Originally Posted by

**tomasklos** Well, of course if $\displaystyle x$ is odd, then $\displaystyle x^2$ is odd, and if $\displaystyle x$ is even, then $\displaystyle x^2$ is even. But without wanting to sound pedantic, I'd say that's a contrapositive proof in disguise. I'd like to *start* reasoning about $\displaystyle x^2$ and *end* at $\displaystyle x$.

I just discussed it with a colleague, and we came up with this.
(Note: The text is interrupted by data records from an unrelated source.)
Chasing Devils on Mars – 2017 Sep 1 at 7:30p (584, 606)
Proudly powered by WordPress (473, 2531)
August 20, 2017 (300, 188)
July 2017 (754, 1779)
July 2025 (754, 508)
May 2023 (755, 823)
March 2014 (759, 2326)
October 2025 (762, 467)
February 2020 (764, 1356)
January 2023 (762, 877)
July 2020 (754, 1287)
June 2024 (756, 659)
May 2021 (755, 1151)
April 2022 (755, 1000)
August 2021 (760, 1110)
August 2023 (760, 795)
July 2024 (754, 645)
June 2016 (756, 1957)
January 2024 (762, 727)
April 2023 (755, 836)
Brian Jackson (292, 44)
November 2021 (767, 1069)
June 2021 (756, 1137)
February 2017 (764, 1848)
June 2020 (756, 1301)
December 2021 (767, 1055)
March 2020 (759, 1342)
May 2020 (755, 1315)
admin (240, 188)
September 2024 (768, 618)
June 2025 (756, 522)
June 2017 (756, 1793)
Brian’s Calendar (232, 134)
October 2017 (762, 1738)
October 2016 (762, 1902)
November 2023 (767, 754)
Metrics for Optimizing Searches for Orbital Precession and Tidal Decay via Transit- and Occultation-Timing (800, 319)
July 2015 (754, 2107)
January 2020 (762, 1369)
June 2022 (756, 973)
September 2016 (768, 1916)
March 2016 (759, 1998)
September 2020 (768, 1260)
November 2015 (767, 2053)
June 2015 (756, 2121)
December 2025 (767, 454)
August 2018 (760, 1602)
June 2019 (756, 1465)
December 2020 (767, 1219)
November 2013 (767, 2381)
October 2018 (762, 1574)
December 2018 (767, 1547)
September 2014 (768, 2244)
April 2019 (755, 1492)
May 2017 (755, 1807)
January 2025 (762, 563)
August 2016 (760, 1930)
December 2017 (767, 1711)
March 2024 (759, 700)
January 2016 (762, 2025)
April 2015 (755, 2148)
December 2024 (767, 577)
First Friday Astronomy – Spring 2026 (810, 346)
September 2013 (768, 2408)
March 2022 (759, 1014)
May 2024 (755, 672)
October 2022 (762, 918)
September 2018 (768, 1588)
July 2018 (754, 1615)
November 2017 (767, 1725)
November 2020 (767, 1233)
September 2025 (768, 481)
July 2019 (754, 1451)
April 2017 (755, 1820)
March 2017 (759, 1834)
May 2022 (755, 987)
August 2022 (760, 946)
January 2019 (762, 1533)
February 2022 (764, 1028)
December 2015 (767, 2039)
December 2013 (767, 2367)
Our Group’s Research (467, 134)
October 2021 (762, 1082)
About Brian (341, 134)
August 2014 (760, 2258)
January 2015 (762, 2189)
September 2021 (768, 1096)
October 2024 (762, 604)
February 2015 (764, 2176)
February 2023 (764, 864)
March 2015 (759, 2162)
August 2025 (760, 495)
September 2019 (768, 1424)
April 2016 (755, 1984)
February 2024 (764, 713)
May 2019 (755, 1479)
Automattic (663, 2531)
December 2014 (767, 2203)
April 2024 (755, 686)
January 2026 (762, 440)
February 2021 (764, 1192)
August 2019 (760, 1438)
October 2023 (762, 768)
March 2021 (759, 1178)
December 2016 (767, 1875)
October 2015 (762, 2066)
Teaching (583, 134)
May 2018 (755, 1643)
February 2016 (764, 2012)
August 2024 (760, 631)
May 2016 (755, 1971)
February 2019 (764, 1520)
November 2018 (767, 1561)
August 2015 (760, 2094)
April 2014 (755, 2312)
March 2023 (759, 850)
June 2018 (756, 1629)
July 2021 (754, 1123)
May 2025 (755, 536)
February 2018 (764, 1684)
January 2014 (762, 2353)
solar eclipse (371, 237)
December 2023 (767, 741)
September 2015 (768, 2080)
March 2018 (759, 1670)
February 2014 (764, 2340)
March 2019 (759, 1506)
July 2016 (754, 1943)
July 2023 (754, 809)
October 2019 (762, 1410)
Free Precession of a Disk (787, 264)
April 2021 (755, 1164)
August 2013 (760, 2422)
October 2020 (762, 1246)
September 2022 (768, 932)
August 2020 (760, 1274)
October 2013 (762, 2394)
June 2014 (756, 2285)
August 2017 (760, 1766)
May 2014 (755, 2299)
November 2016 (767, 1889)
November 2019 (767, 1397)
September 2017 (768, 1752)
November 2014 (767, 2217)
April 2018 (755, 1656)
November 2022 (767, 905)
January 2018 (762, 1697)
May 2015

By the fundamental theorem of arithmetic, $\displaystyle x^2$ has a unique prime factorization, so $\displaystyle x^2=p_1^{c_1}\cdot p_2^{c_2}\cdot\ldots\cdot p_n^{c_n}$, for certain primes $\displaystyle p_i$, and positive whole numbers $\displaystyle c_i$. (Assume these primes are listed in ascending order.) Because $\displaystyle x^2$ is even, $\displaystyle p_1=2$ and because it is a square, we have that for all $\displaystyle i$, $\displaystyle 2\mid c_i$. (This shows why, if $\displaystyle x^2$ is even, $\displaystyle 4\mid x^2$.) So $\displaystyle x=2^{c_1/2}\cdot p_2^{c_2/2}\cdot\ldots\cdot p_n^{c_n/2}$, which means $\displaystyle x$ is even. QED.